● Document text
::::
Lipophilic active molecules, such as fat soluble vitamins, flavourings and fatty acids pose challenges for their application in food matrices due their water-insolubility, rapid oxidation and degradation during physiological transit. Based on the perceived knowledge gap from the literature review, a novel encapsulation strategy, targeting the delivery of lipophilic molecules, was developed in this thesis: emulsion microgel particles. These engineered smart particles are soft gel like particles encapsulating several oil droplets. These particles can alter their network structure, swelling behaviour, permeability or mechanical strength in response to internal physiological stimuli (e.g., change in pH, ionic strength, temperature, mechanical shear, enzymatic action, etc.).
By investigating the nature of two specific biopolymer networks (i.e., starch gel or whey protein gel) and the interactions between the filler (i.e., emulsion droplets) and the matrix (i.e., the gel), two different approaches (top-down or bottom-up) were used to design these emulsion microgel particles. The unique design of the emulsion microgel particles developed in this PhD was that both the emulsifying agent and the matrix material were composed of the same biopolymer without the need of additional hydrocolloids. The characterization techniques used in this thesis included particle sizing, microscopy at various length scales, zeta-potential, rheology, tribology, sodium dodecyl sulphate polyacrylamide gel electrophoresis, pH-stat titrimetric measurements supported by theoretical calculations.
::::
● Exercise goal
Reproduce the full abstract on emulsion microgel particles for delivering lipophilic molecules, word for word.

● Collected material
::::
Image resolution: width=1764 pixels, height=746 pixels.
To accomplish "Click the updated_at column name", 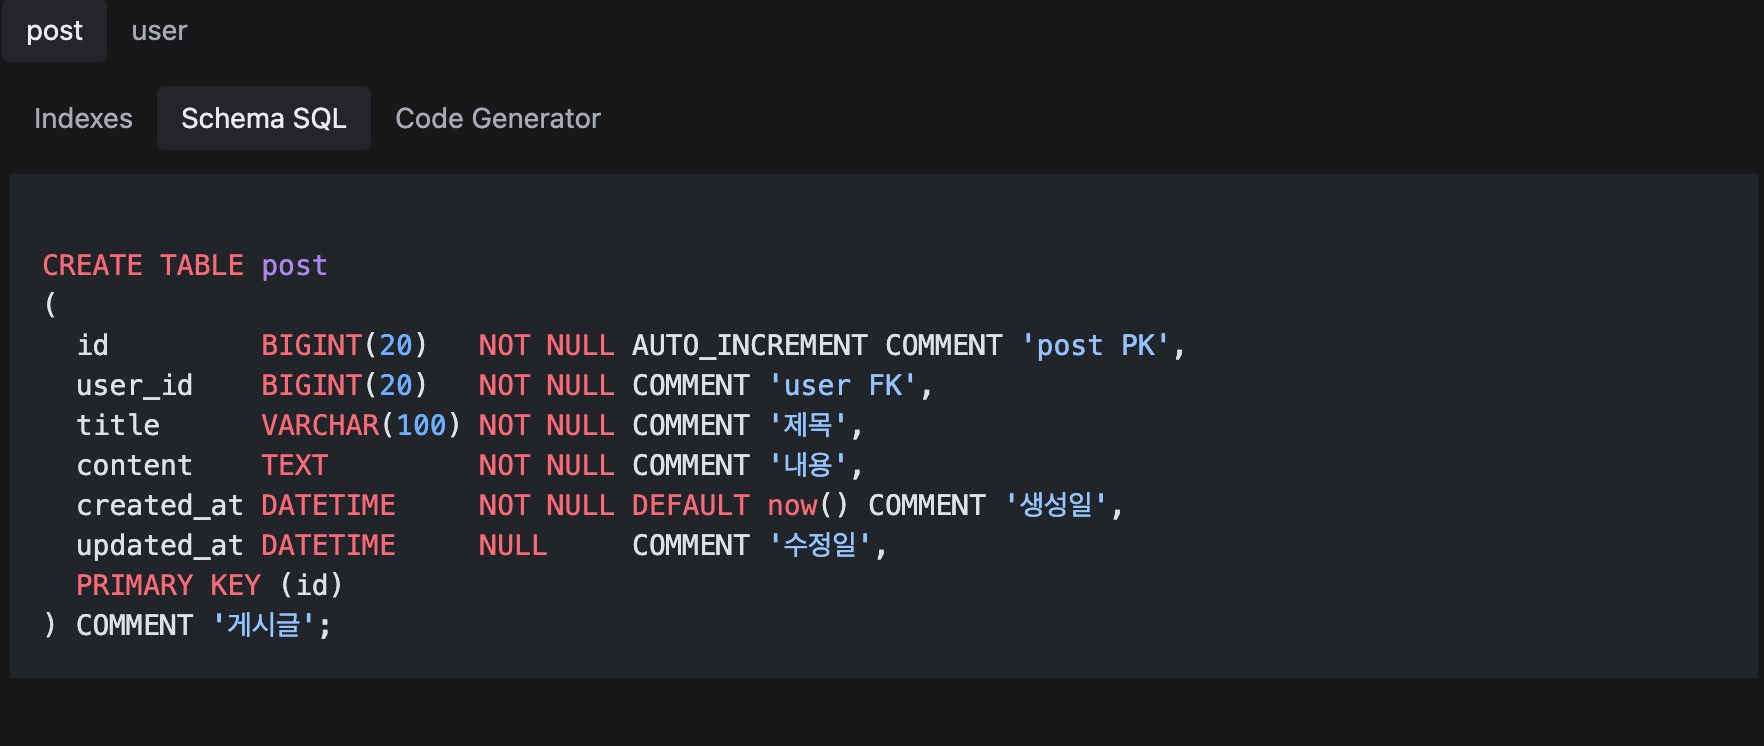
::::
● The answer
Lipophilic active molecules, such as fat soluble vitamins, flavourings and fatty acids pose challenges for their application in food matrices due their water-insolubility, rapid oxidation and degradation during physiological transit. Based on the perceived knowledge gap from the literature review, a novel encapsulation strategy, targeting the delivery of lipophilic molecules, was developed in this thesis: emulsion microgel particles. These engineered smart particles are soft gel like particles encapsulating several oil droplets. These particles can alter their network structure, swelling behaviour, permeability or mechanical strength in response to internal physiological stimuli (e.g., change in pH, ionic strength, temperature, mechanical shear, enzymatic action, etc.).
By investigating the nature of two specific biopolymer networks (i.e., starch gel or whey protein gel) and the interactions between the filler (i.e., emulsion droplets) and the matrix (i.e., the gel), two different approaches (top-down or bottom-up) were used to design these emulsion microgel particles. The unique design of the emulsion microgel particles developed in this PhD was that both the emulsifying agent and the matrix material were composed of the same biopolymer without the need of additional hydrocolloids. The characterization techniques used in this thesis included particle sizing, microscopy at various length scales, zeta-potential, rheology, tribology, sodium dodecyl sulphate polyacrylamide gel electrophoresis, pH-stat titrimetric measurements supported by theoretical calculations.